Information provided =>
------------------------

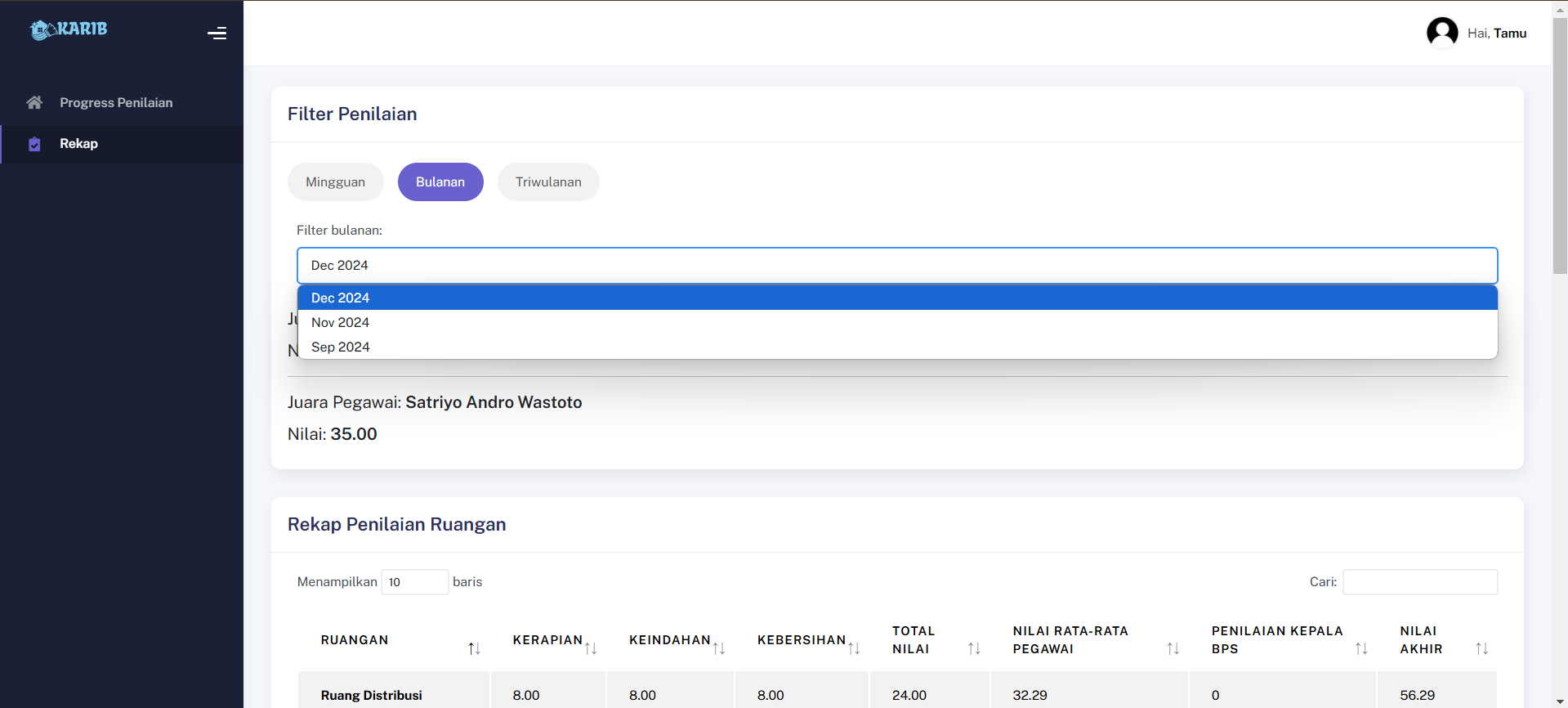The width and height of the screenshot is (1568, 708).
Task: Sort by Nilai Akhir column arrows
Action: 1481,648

------------------------

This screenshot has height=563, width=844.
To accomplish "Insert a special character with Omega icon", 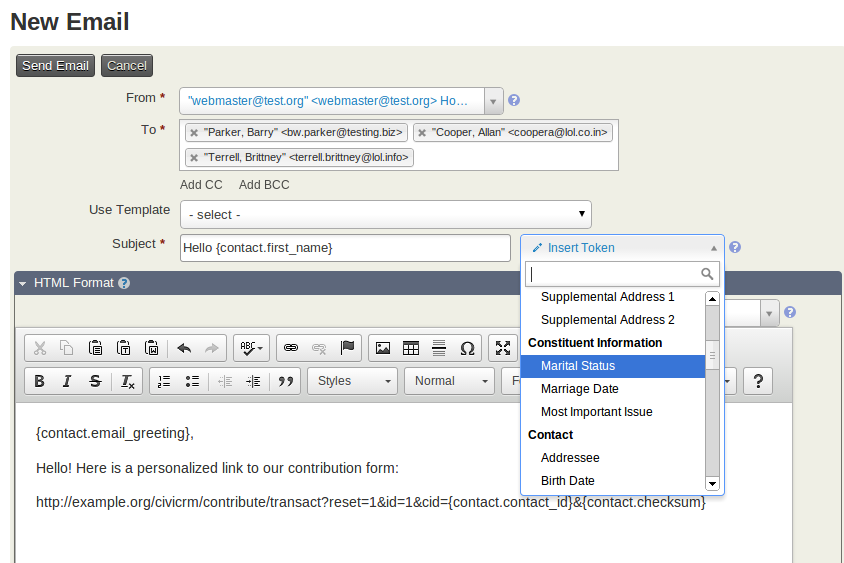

------------------------

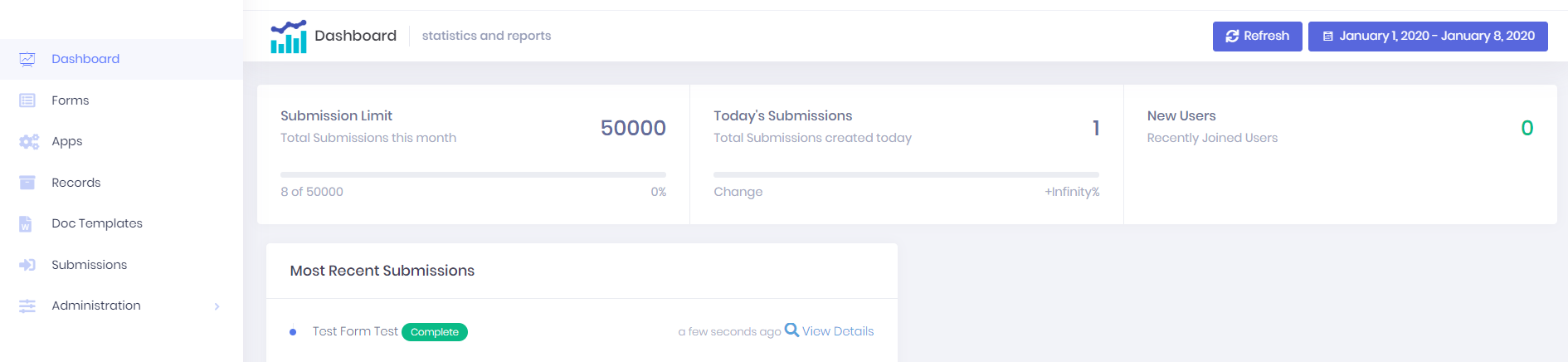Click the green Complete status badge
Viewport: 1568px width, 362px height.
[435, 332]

------------------------

To be done => Pull out the part of the listing that opens with the line containing "The width and" and closes with the line containing "Action: 1481,648", copying those lines word for word. Leave the pictures out of your answer.

Reply =>
The width and height of the screenshot is (1568, 708).
Task: Sort by Nilai Akhir column arrows
Action: 1481,648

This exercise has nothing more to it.